Elle fournit ses services à Airbnb par l’intermédiaire d’une carte de débit prépayée adossée à un compte sur lequel les propriétaires peuvent demander à recevoir leurs revenus locatifs.
Cette MasterCard peut être obtenue sur demande en ligne, avec simplement un numéro de passeport. Airbnb la crédite depuis le Royaume-Uni. Elle peut ensuite être utilisée pour faire des achats ou retirer du liquide, avec des plafonds élevés.
Pour les propriétaires qui louent en France et habitent à l’étranger, c’est un moyen de réaliser des transferts d’argent avec des frais moins élevés que les virements bancaires internationaux.
La perspective est tout autre pour les résidents français : les comptes adossés aux cartes prépayées ne sont pas des comptes bancaires. Ils échappent par là même aux accords sur l’échange d’informations bancaires que la France a signés avec Gibraltar, selon Éric Vernier.
Ce spécialiste du domaine, auteur de plusieurs ouvrages dont « Techniques de blanchiment et moyens de lutte » (Dunod), estime qu’un tel montage, susceptible de faciliter la dissimulation de revenus, pourrait constituer une infraction à l’article 324-1 du Code pénal.
« Par son inaction, [le gouvernement] protège les fraudeurs, comme le précédent », clame-t-il, faisant écho à l’AhTop, qui demande d’agir « au plus vite pour empêcher ces mécanismes d’incitation à la fraude fiscale ».
Du côté de Didier Chenet, président du GNI, on dénonce un partenariat « moralement très contestable ».
Airbnb affirme pour sa part ne pas avoir connaissance de plaintes concernant Payoneer, dont d’autres entreprises – comme Amazon et Cdiscount – utilisent les services, sans toutefois proposer une carte de paiement sous leur marque.
Difficile d’estimer combien d’hébergeurs sur les 300 000 qu’Airbnb revendique en France ont choisi l’option Payoneer. La firme américaine dit compter 4 millions de clients dans le monde.
Ce n’est pas la première charge des hôteliers contre les plates-formes de réservation de logements « chez l’habitant ».
Cette année, l’AhTop et le GNI se sont déjà associés à des organisations professionnelles de l’immobilier (Fnaim, SNPI, UNIS), portant plainte pour plusieurs motifs dont la non-détention de carte professionnelle, l’absence d’immatriculation sur un registre public et l’offre de garanties financières sans statut d’assureur.
L’AhTop s’est aussi alliée au collectif Padhocmi (Pas d’hôtel clandestin dans mon immeuble), qui fédère des propriétaires excédés par les nuisances sonores liées aux locations de de courte durée.
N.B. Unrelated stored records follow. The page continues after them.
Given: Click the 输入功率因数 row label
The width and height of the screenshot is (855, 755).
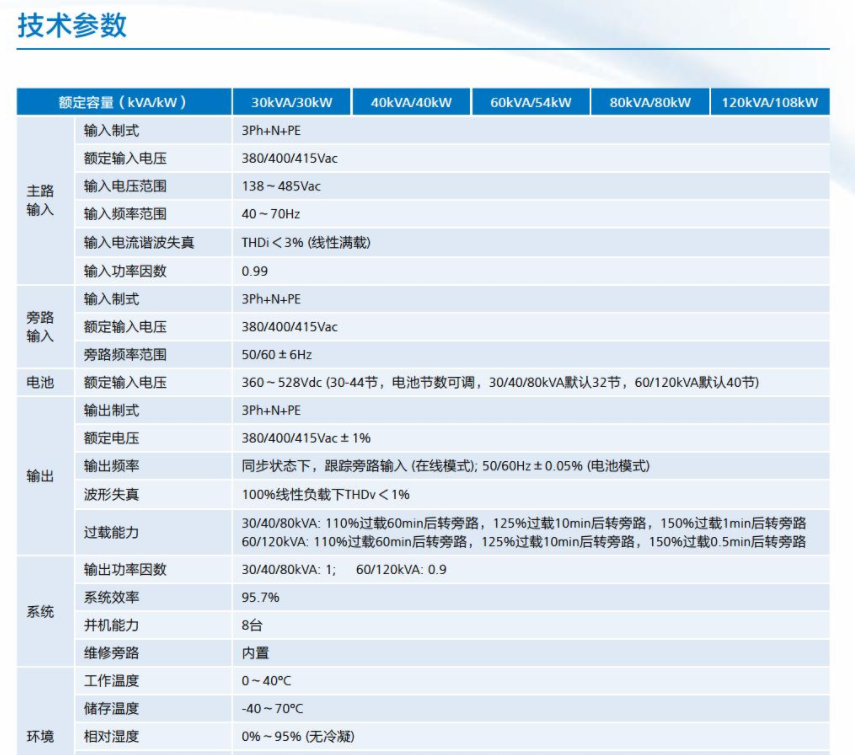Looking at the screenshot, I should click(x=125, y=271).
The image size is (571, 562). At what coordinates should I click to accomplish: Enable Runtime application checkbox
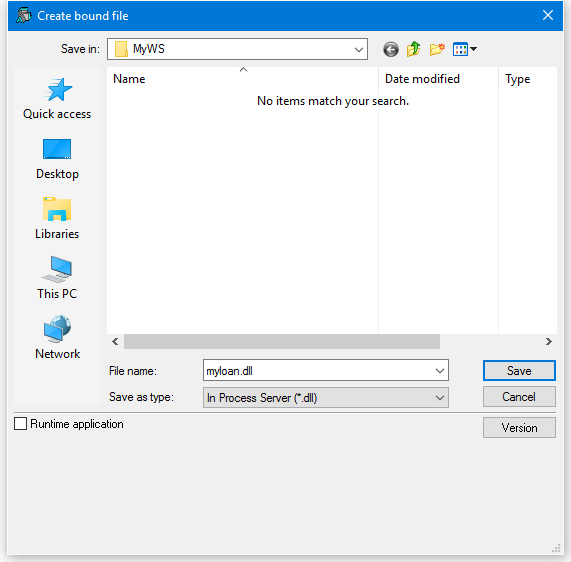20,424
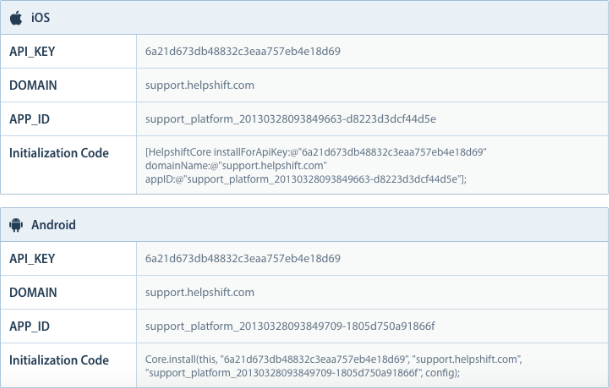Click the iOS APP_ID value ending d8223d3dcf44d5e
The width and height of the screenshot is (609, 388).
(x=291, y=119)
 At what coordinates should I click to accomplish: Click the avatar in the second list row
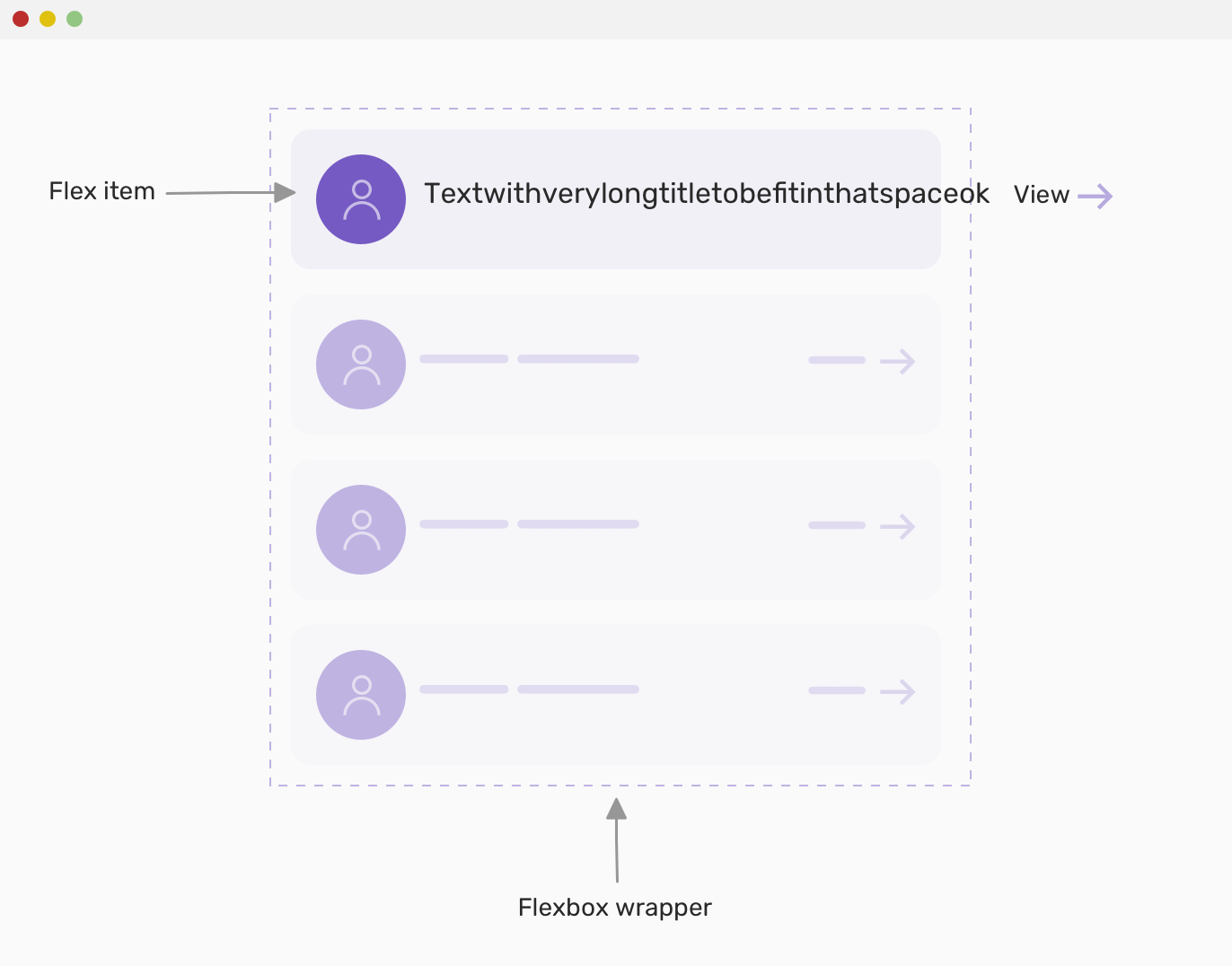coord(361,364)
Le tandem a attaqué en justice sur la foi d’une clause qu’il dit présente « dans la grande majorité des contrats de copropriété » et qui interdit, dans les lots dédiés à l’habitation, toute activité commerciale… dont relèveraient les locations de type Airbnb.
Sur le volet fiscalité, Airbnb tente de montrer des signes de bonne foi, notamment en envoyant aux hôtes un récapitulatif des gains à transmettre au fisc et en leur rappelant leurs obligations au moment de l’inscription à la plate-forme.
La déclaration automatique des revenus par les plates-formes a été votée dans le cadre de la loi de finances rectificative pour 2016. Elle doit concerner les revenus perçus à compter du 1er janvier 2019, sauf que le décret d’application se fait toujours attendre et que le gouvernement Philippe ne semble pas en faire une priorité, comme le laisse entendre France Inter.
* Plusieurs États membres de l’Union européenne, dont l’Espagne de longue date, considèrent Gibraltar comme un paradis fiscal. L’ONG Oxfam place aussi le territoire britannique sur sa liste noire publiée la semaine passée. Les SARL implantées sur place sont exonérées d’impôts si elles gèrent leurs affaires en dehors du territoire et que ses bénéficiaires ne sont pas résidents.